Between the Seen and the Unseen
As part of the Qatar-India 2019, Year of Culture, Qatari artist Faraj Daham was sent on an art sojourn to Mumbai and Kochi and his impressions of the diverse country are currently on exhibit at the Fire Station Museum till the end of the month.
Qatari artist, Faraj Daham has been omnipresent in the local art realm, coming up with work that is grounded in the present while being responsive to the world around. Self-reflective, his work explores different mediums, inks, and materials. He was chosen to be the artist to travel to India as part of the Qatar-India 2019, Year of Culture and his month-long residency in Mumbai which later extended to Kochi, has resulted in a work of art at The Fire Station Artist in Residence titled “See the Unseen”.
Faraj’s month-long residency came as part of the Qatar-India Year of Culture which is aimed to promote mutual understanding, recognition, and appreciation between the two countries through various programs and initiatives. During his stay, Faraj was provided with an individual studio space, professional networking opportunities and an intellectually stimulating environment for dialogue on visual art practices for artists and curators at What About Art, a professional arts management agency based in Mumbai since 2009.
“I spent one month in Mumbai with an institution called “What about Art” as the organization had an association with Qatar Museums,” says Faraj and to whether that time was enough to comprehend the country as a whole, he says, “It is quite impossible to understand the essence of India in a visit, the country is a multi-cultural hotspot and I only took in a small layer of what it had to offer. But that was enough for me, in a way, to understand the silk route and the underlayers of the relation of Qatar and India.”
Faraj scanned the museums in Mumbai and later went to Kochi as “the connect of this southern state to Qatar is quite strong and dates back to the glorious pearl trading era when the boats were made in Calicut and transported via sea to Qatar,” according to Faraj. In Kochi, Faraj was mesmerized by the Chinese Fishing Nets; not only by the visible gigantic fishing net that remains a quintessential image of Kochi with its fishermen community who form the backbone of the social fabric but also the invisible stories, which he comprehends as part of the silk route trade that included in its path the Middle East, India, and China.
“Legend has it that a famous Chinese explorer introduced the Chinese Fishing Nets to the fishermen in Kochi over 500 years ago. Even though years have passed by since he left, the fishing nets have become a staple sight and is one major tourist attraction,” says Faraj.
Faraj’s exhibition thus addresses the concept of historical concealment and exclusion through a qualitative approach between what is visible and what is real. During his residency, Daham relied on local tangible and intangible materials to create artworks. Such materials include the fishing nets from Kochi, which he used alongside handmade manuscripts to hide the intangibility of history.

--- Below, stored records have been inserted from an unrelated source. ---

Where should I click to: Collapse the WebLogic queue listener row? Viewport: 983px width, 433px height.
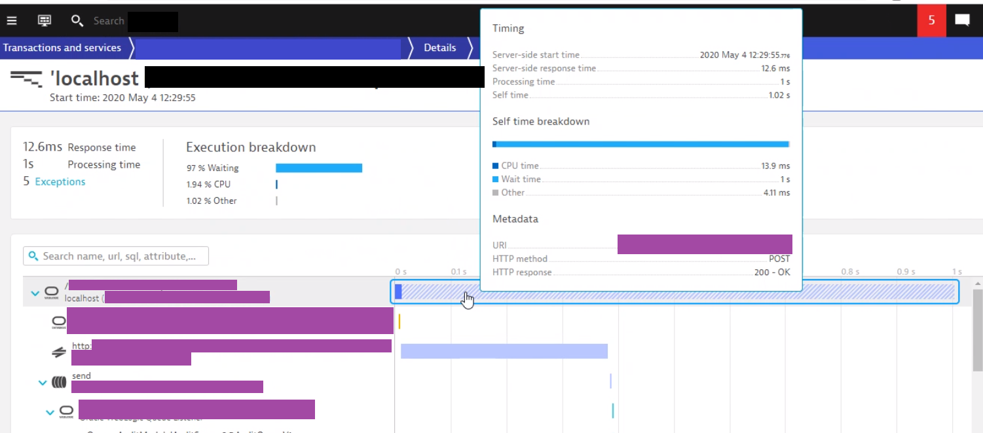pos(50,412)
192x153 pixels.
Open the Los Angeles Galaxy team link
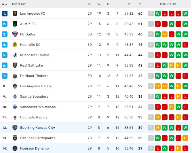pyautogui.click(x=36, y=86)
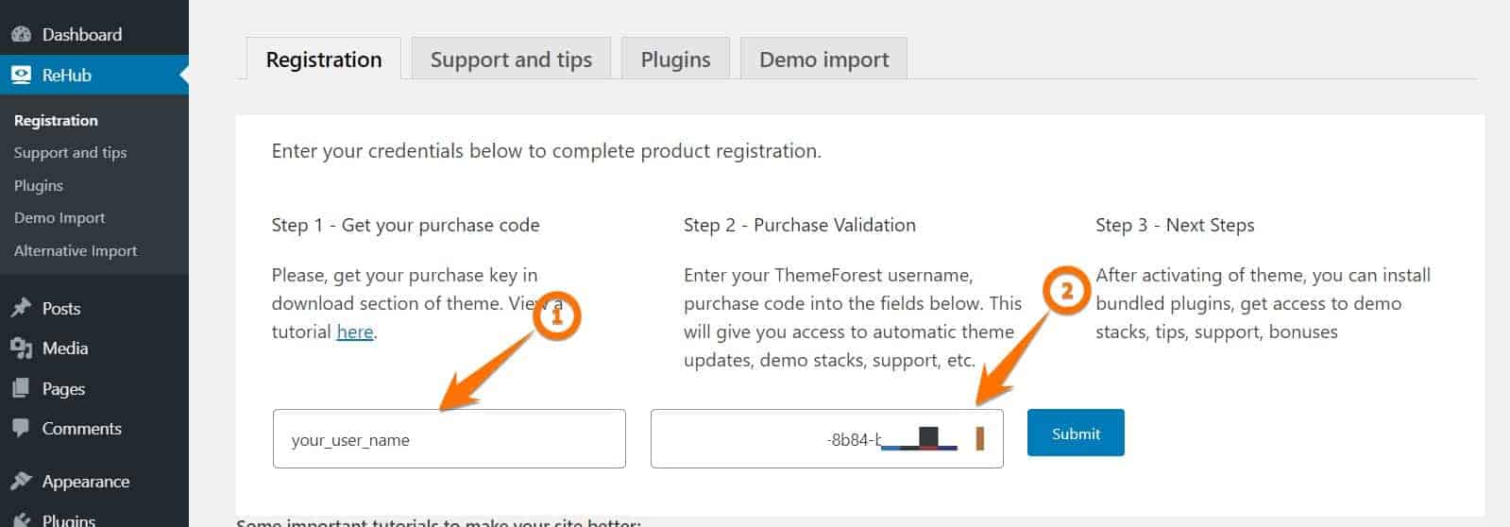Open the Registration submenu item in the sidebar
Screen dimensions: 1510x527
pyautogui.click(x=56, y=120)
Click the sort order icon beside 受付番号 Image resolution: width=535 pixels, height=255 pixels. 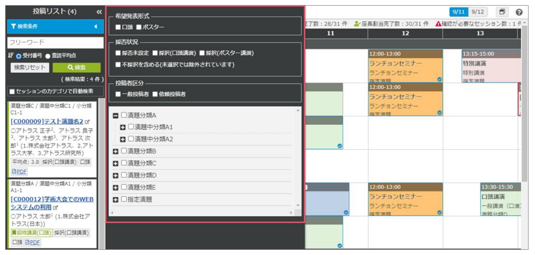(x=11, y=56)
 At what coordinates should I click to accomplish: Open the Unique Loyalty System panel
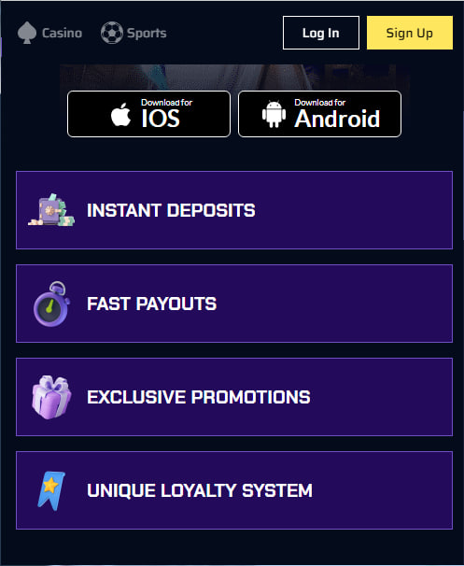(234, 490)
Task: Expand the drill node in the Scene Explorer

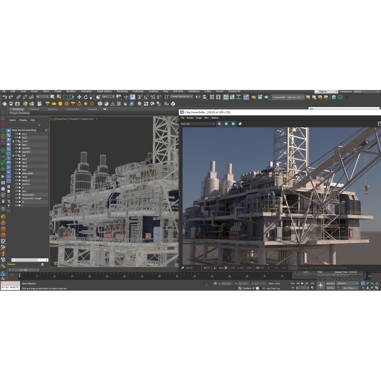Action: [13, 155]
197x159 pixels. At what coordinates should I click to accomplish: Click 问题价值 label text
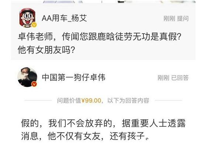[69, 101]
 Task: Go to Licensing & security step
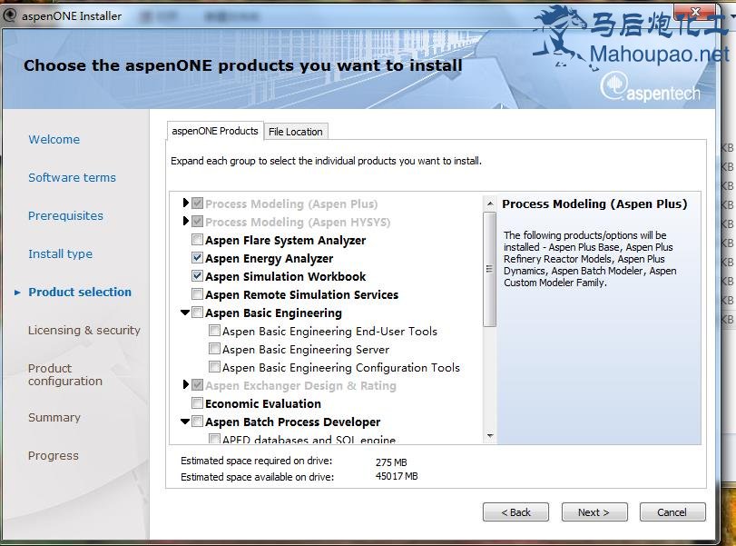tap(84, 331)
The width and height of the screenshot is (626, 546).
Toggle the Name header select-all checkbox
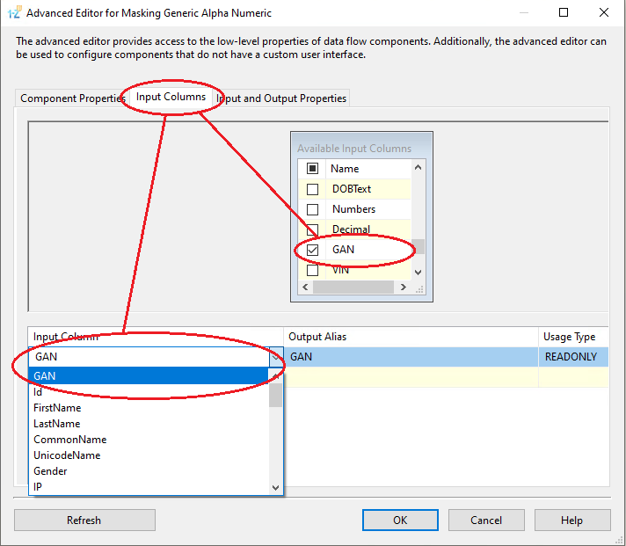pos(312,169)
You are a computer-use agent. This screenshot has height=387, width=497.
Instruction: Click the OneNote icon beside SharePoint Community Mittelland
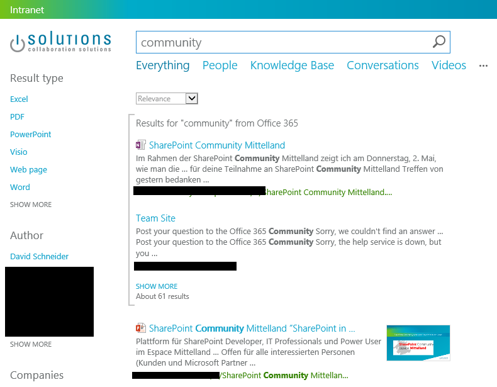click(x=141, y=145)
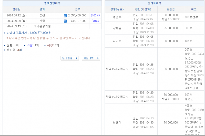The image size is (205, 136).
Task: Click the 예정 count label in summary
Action: (x=50, y=45)
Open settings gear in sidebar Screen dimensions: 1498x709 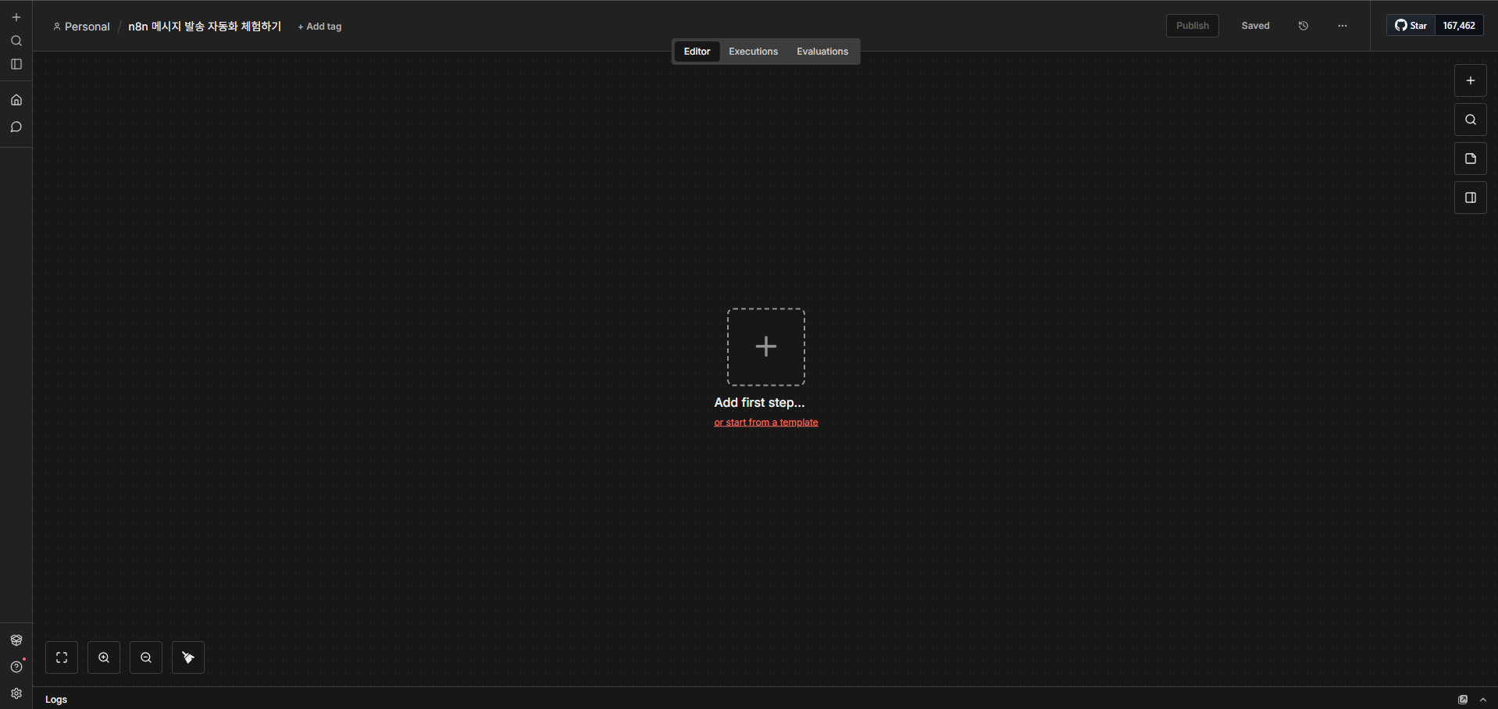(16, 693)
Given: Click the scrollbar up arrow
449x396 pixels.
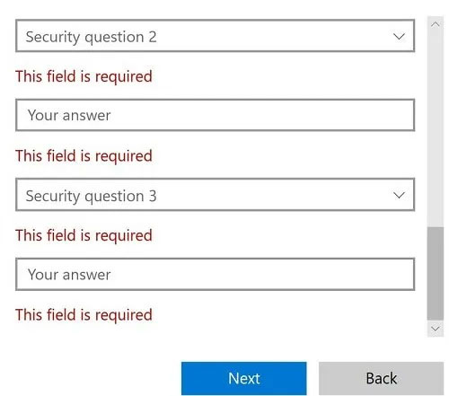Looking at the screenshot, I should click(436, 24).
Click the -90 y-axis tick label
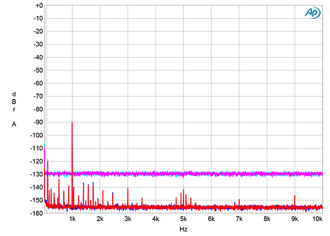Screen dimensions: 330x236 tap(38, 122)
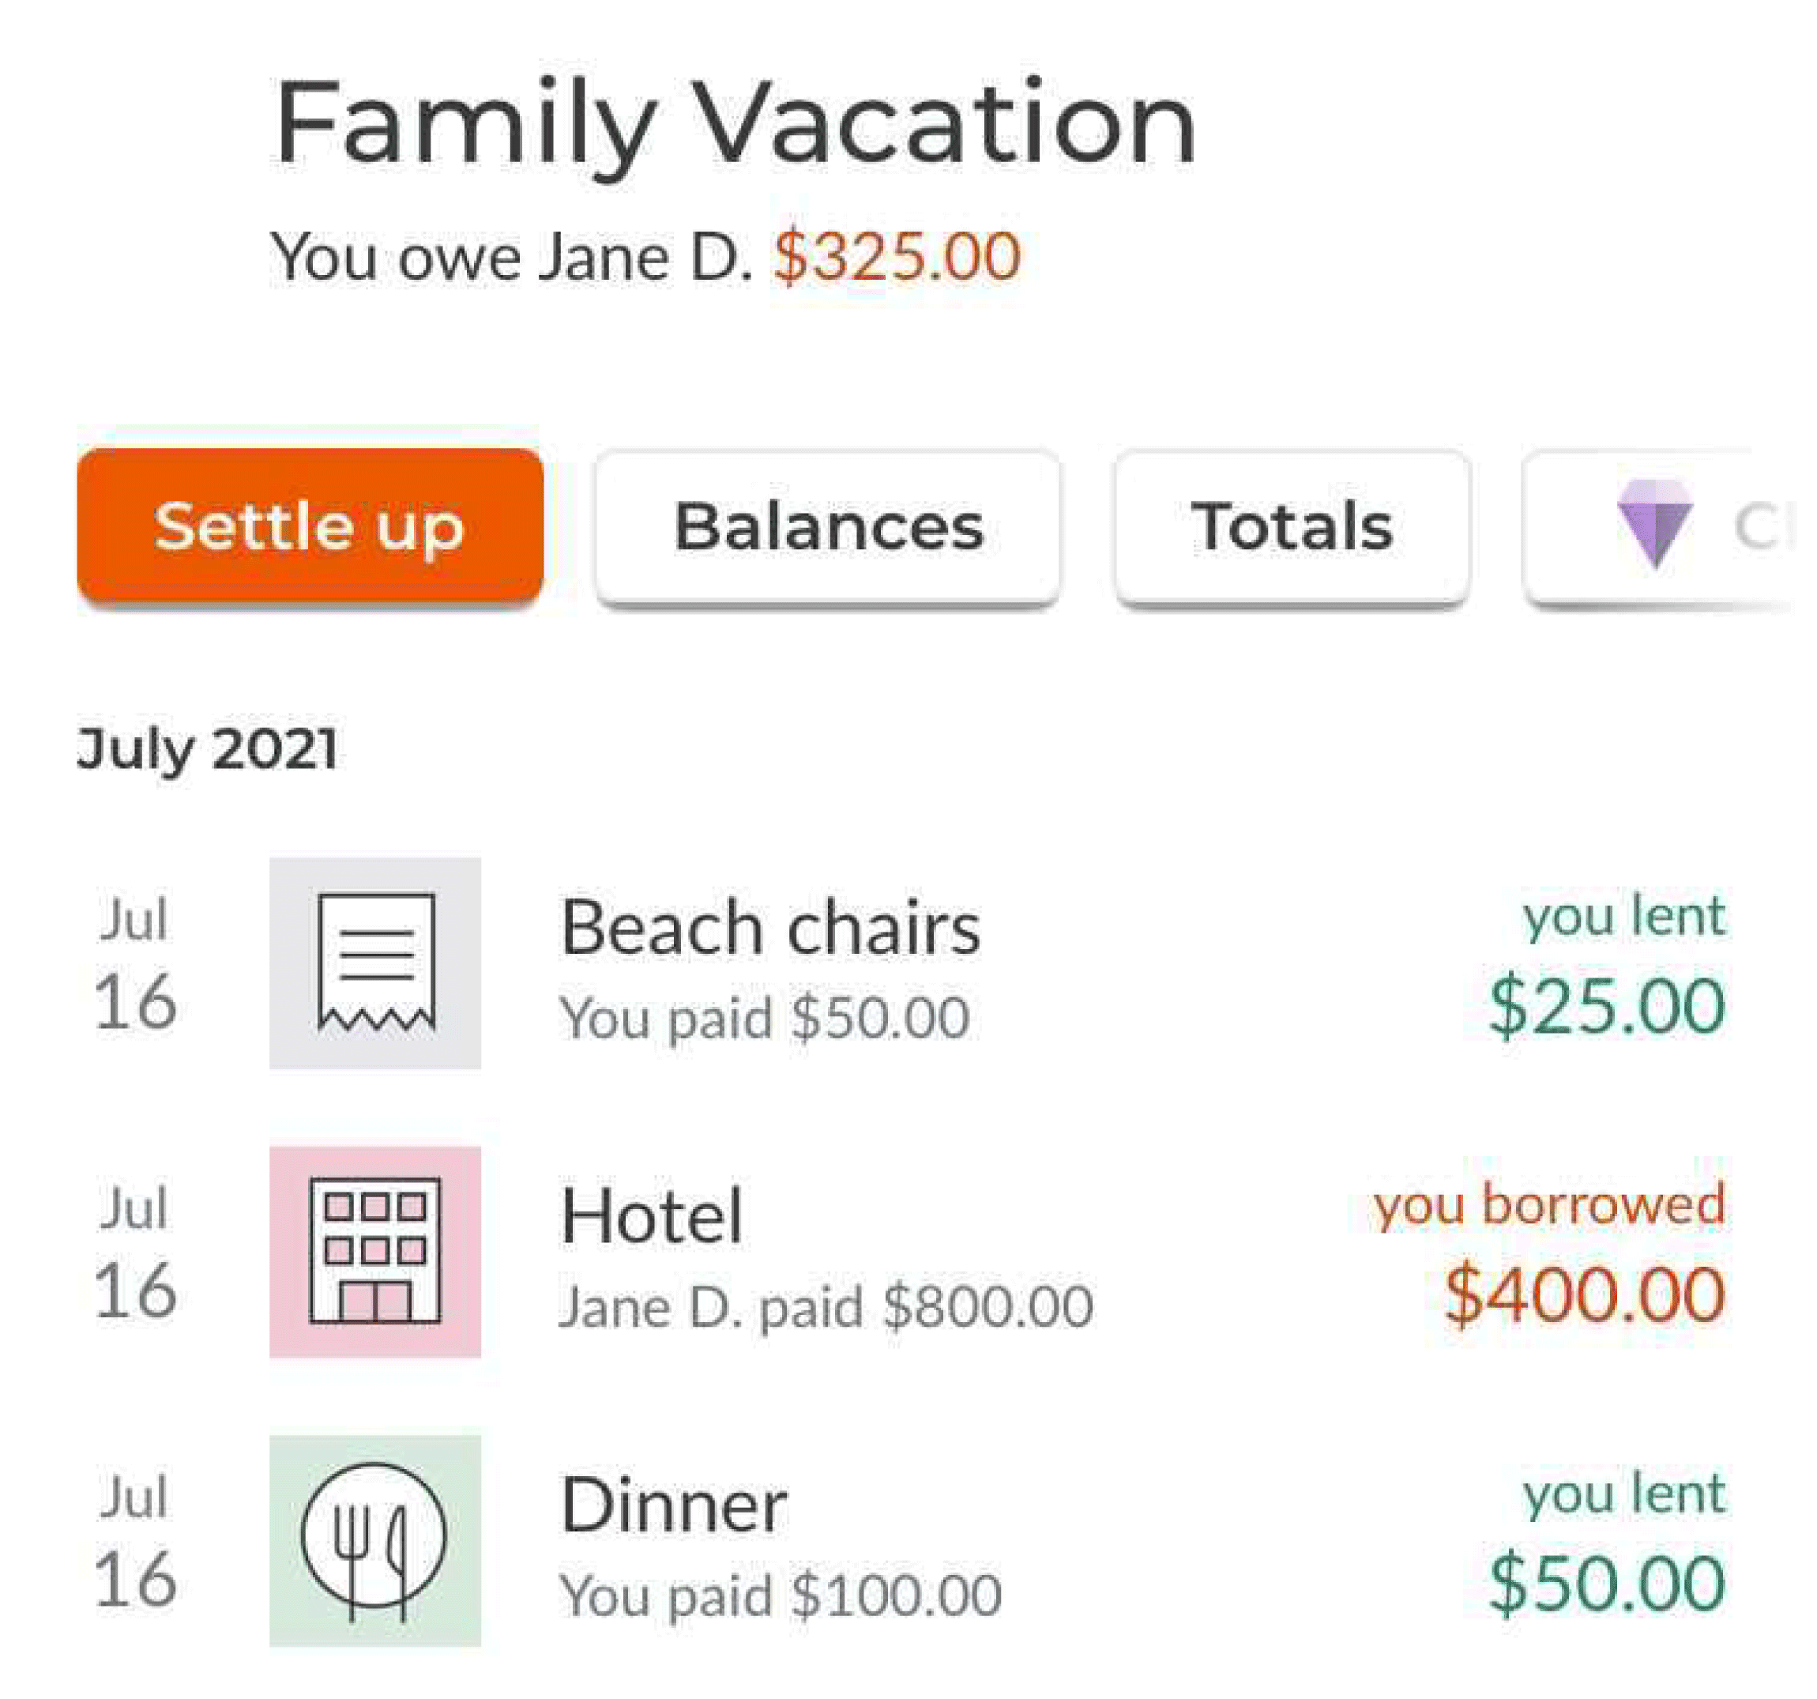
Task: Click 'You owe Jane D.' summary text
Action: coord(511,257)
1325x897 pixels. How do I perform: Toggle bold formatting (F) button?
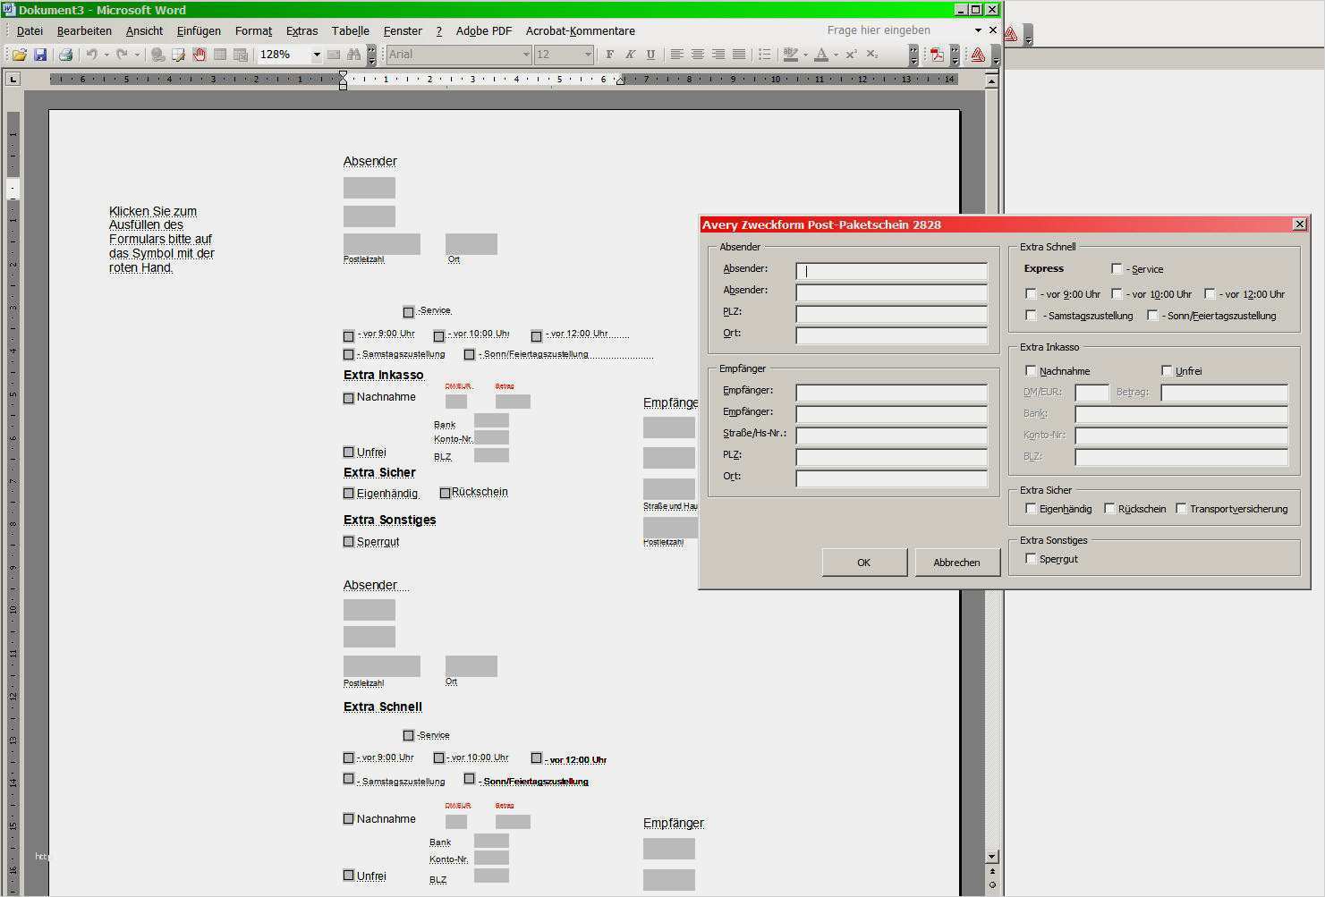610,55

“I want to talk about something that cannot be seen; beyond the seas that connect countries, the history of what happened over the seas and how it has brought communities and connections,” he says. “The spice market is also quite strong in Kochi and using the materials available there, like the henna and some aromatic spices, I created an ink that I have used to create the manuscripts that write about these strong historical contexts that have given us so many connections.”
His exhibits are in multi-media, using the fishing net wrapped over wood, giving the impression of a time-wrap, that consumes the fishing nets and the boats, that seem to be stuck in an era that continues to live on, undisturbed by modern-day developments. While the manuscripts in handmade paper and inked with henna and spices take us back in history and speaks of the unseen bonds formed much earlier between countries and souls.
“This is just the beginning,” says Faraj, “Maybe I will travel yet again to India to complete my project. There might be more stories to develop and work on.”
Daham’s contemporary work is inspired by the transformation of the world around him and responds to the rapid changes experienced in Qatari society. His work has been displayed at Katara, Mathaf, QM Gallery Al Riwaq, and Al Markhiya Gallery, among others.